→ What the task requires:
Can you reproduce the forum thread on rhinestone decals below, word for word and in full?

====== Excerpt to read ======

That is a neat idea 

I was thinking that something like a hall mirror could be blinged up with the rhinestone decals. It wouldn't get as much washing as a car windshield.


----------



## daffynmark (May 17, 2009)

@irish: I have a booth in the local flower shop with some of my shirts. I am just getting into the decals and planned on using a frame with glass and a solid black mat behind the glass to display the samples. Mirrors crossed my mind too. I think it's a great idea!


----------



## Rhinestones fun (Nov 4, 2009)

neat idea. That would look cool. A hot cup of coffee can't get up to 350F to loosen the adhesive.


----------



## LaylaG (May 5, 2010)

I saw a glass water bottle, cylinder-shaped, with rhinestones over what appeared to be vynil. I asked about it and was told that it was the pressure sensitive type.​


----------



## sunnydayz (Jun 22, 2007)

I would think the decals would work great because you would not have to heat press it to the mug, once you have made the decal. I believe the material that is being used for the decals is xpel paint protection film. If you search for it, you will find a thread all about and how it is done  Hope this helps.


----------



## irish (Dec 13, 2008)

Since these aren't meant to be truely permanent, how about specialty things like wine glasses for a bride and groom with their names? Or fun gifts for the office party? 

Gosh, I think I'm getting carried away with rhinetones :LOL


----------



## sjidohair (Apr 9, 2008)

irish said:


> That is a neat idea
> 
> I was thinking that something like a hall mirror could be blinged up with the rhinestone decals. It wouldn't get as much washing as a car windshield.


 
I posted this a while back, used Das decal material,


----------



## sjidohair (Apr 9, 2008)

whoops i forgot the pic


----------



## irish (Dec 13, 2008)

Sandy Jo, that is so cool . 

We sell western stuff and I was thinking about doing some type of western design in the corners of the mirror.

====== Collected material ======

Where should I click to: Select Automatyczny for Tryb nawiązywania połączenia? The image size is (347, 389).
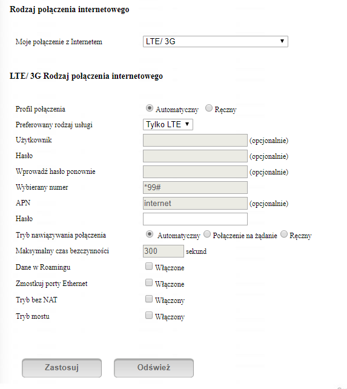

======

→ Solution to the problem:
That is a neat idea 

I was thinking that something like a hall mirror could be blinged up with the rhinestone decals. It wouldn't get as much washing as a car windshield.


----------



## daffynmark (May 17, 2009)

@irish: I have a booth in the local flower shop with some of my shirts. I am just getting into the decals and planned on using a frame with glass and a solid black mat behind the glass to display the samples. Mirrors crossed my mind too. I think it's a great idea!


----------



## Rhinestones fun (Nov 4, 2009)

neat idea. That would look cool. A hot cup of coffee can't get up to 350F to loosen the adhesive.


----------



## LaylaG (May 5, 2010)

I saw a glass water bottle, cylinder-shaped, with rhinestones over what appeared to be vynil. I asked about it and was told that it was the pressure sensitive type.​


----------



## sunnydayz (Jun 22, 2007)

I would think the decals would work great because you would not have to heat press it to the mug, once you have made the decal. I believe the material that is being used for the decals is xpel paint protection film. If you search for it, you will find a thread all about and how it is done  Hope this helps.


----------



## irish (Dec 13, 2008)

Since these aren't meant to be truely permanent, how about specialty things like wine glasses for a bride and groom with their names? Or fun gifts for the office party? 

Gosh, I think I'm getting carried away with rhinetones :LOL


----------



## sjidohair (Apr 9, 2008)

irish said:


> That is a neat idea
> 
> I was thinking that something like a hall mirror could be blinged up with the rhinestone decals. It wouldn't get as much washing as a car windshield.


 
I posted this a while back, used Das decal material,


----------



## sjidohair (Apr 9, 2008)

whoops i forgot the pic


----------



## irish (Dec 13, 2008)

Sandy Jo, that is so cool . 

We sell western stuff and I was thinking about doing some type of western design in the corners of the mirror.